**WHAT THE EXERCISE ASKS:**
Would you transcribe the entries below, beginning at the line with "The image size" and ending after the line with "Task: Click the", exactly, with no picture and nothing more?

**PROVIDED DATA:**
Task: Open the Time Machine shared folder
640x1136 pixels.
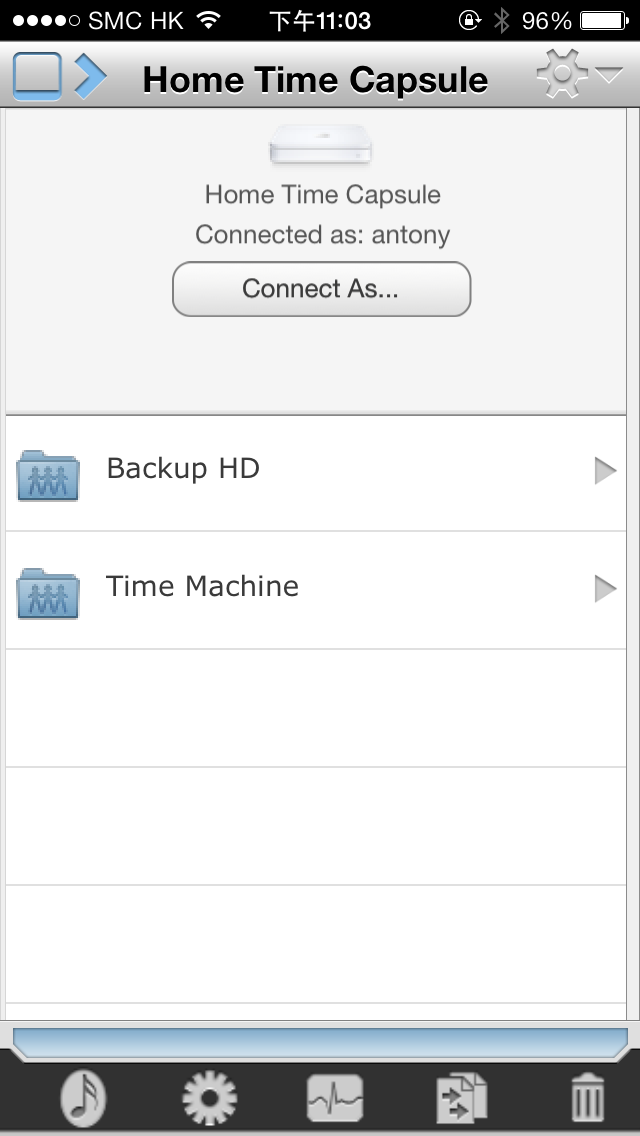Action: coord(316,590)
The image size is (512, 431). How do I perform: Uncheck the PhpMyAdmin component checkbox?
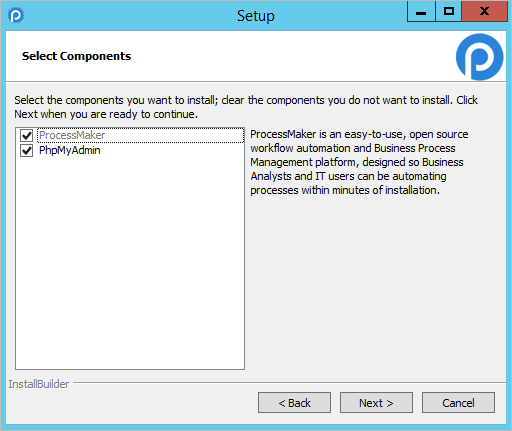(x=27, y=151)
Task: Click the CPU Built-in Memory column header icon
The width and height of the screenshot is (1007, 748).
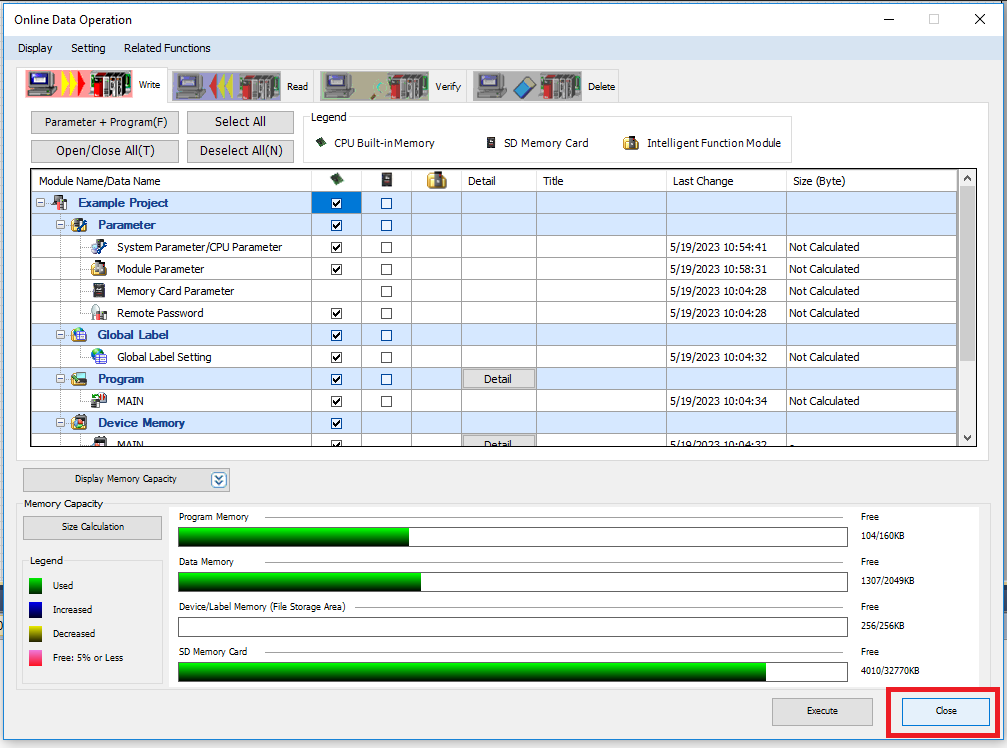Action: tap(336, 180)
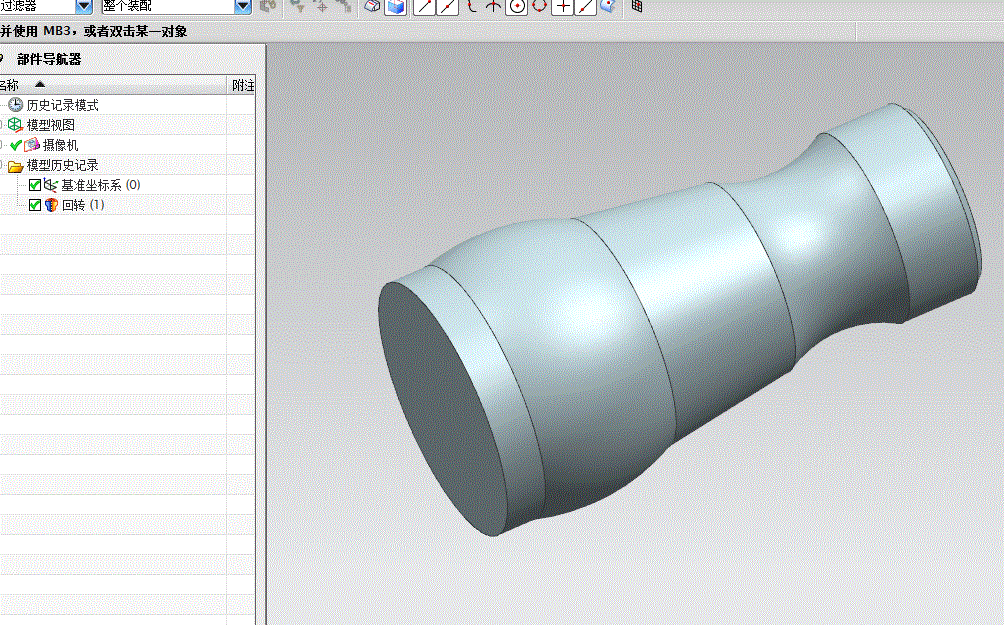
Task: Enable the midpoint snap icon
Action: click(x=447, y=6)
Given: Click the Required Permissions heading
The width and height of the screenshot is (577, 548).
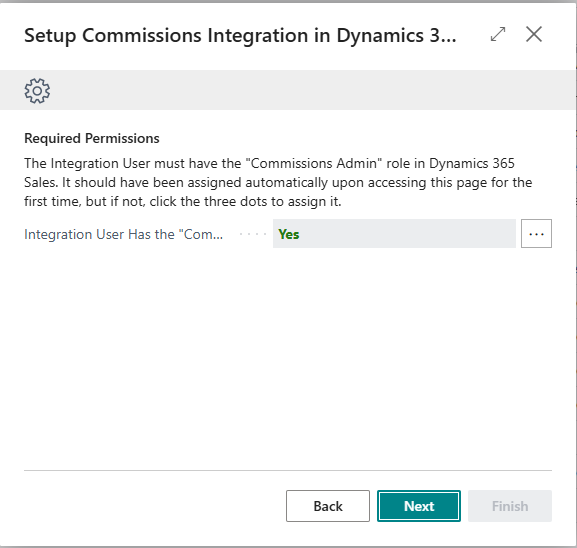Looking at the screenshot, I should pyautogui.click(x=92, y=138).
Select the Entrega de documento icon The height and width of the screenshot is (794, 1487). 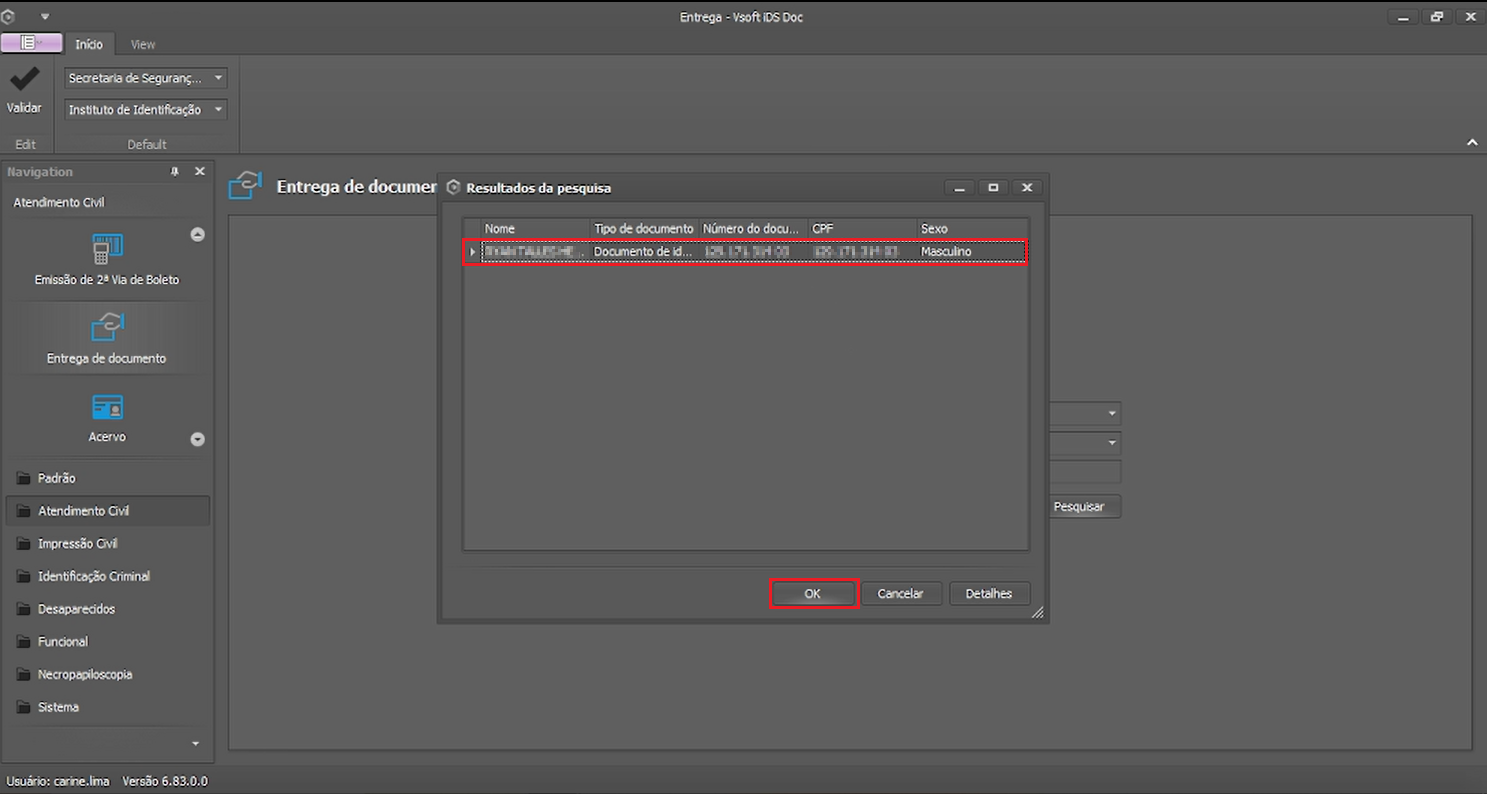[x=106, y=327]
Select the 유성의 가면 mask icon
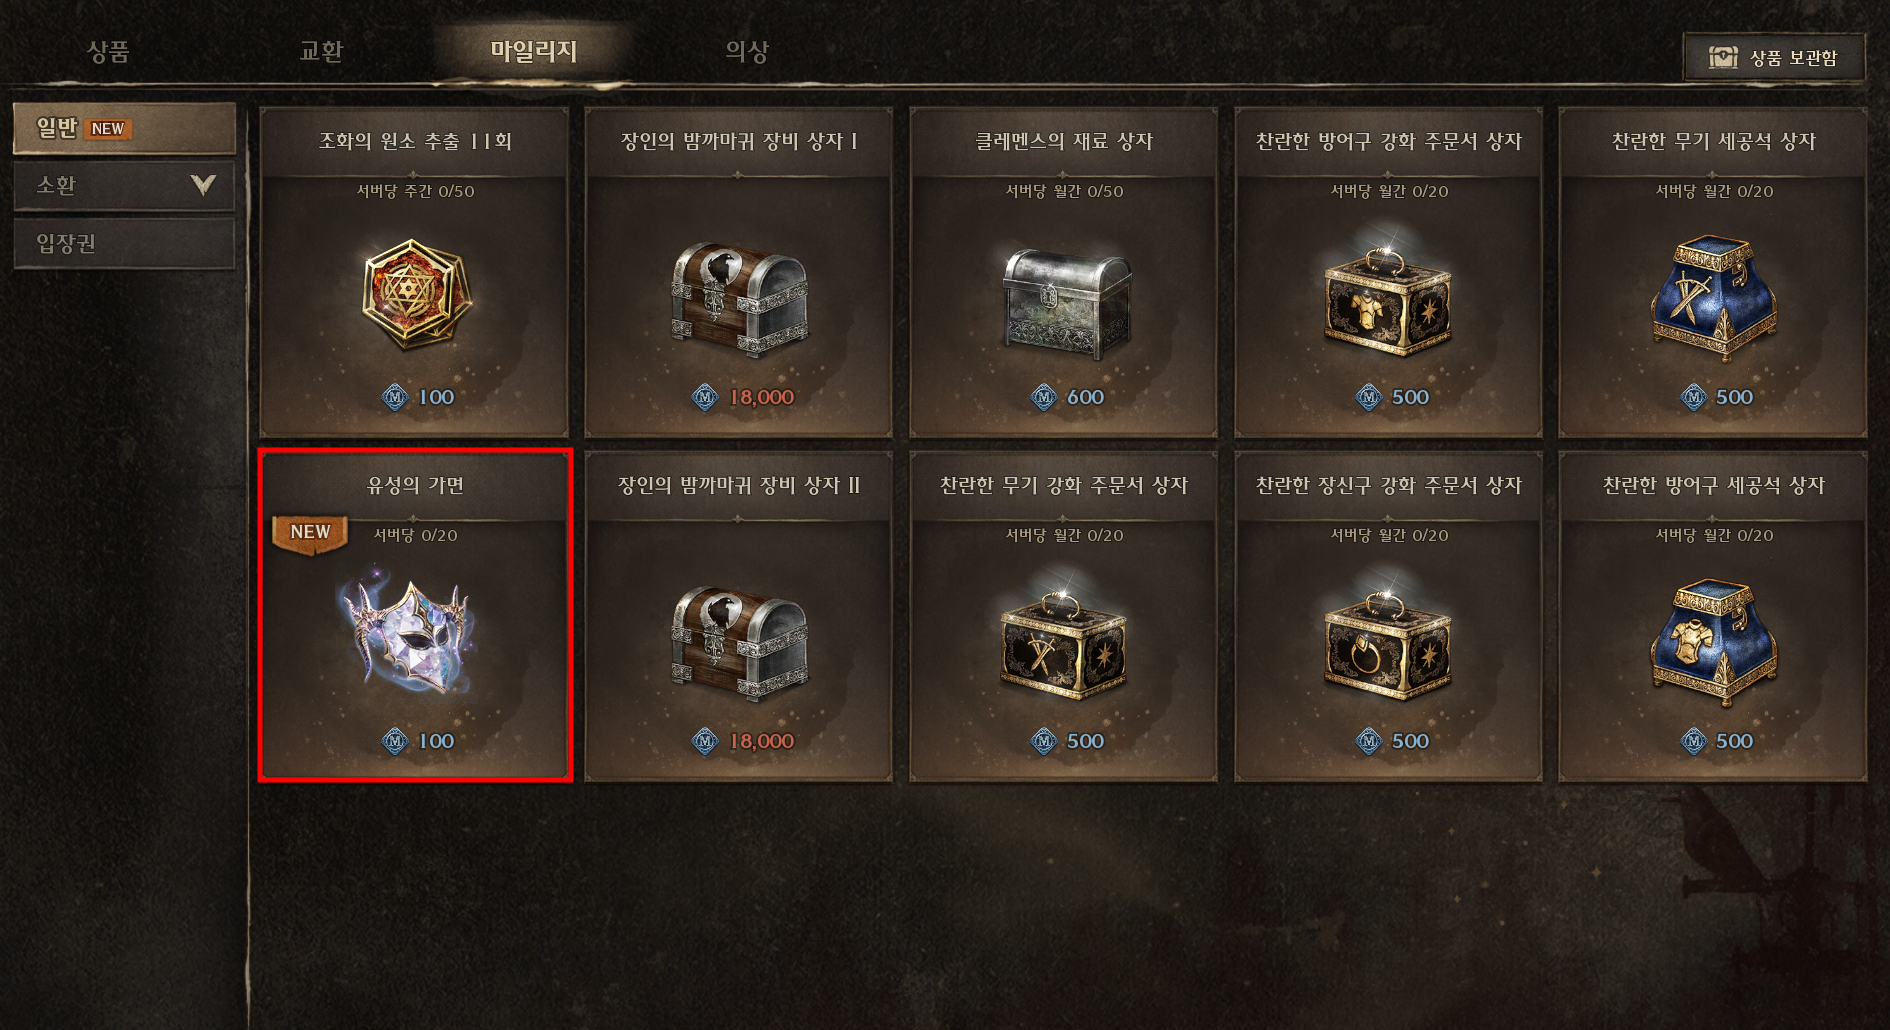Viewport: 1890px width, 1030px height. 410,634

**EXPECTED OUTPUT:**
The image size is (512, 431). How do I perform: Uncheck the PhpMyAdmin component checkbox?
(x=27, y=151)
Task: Click the CPU Built-in Memory column header icon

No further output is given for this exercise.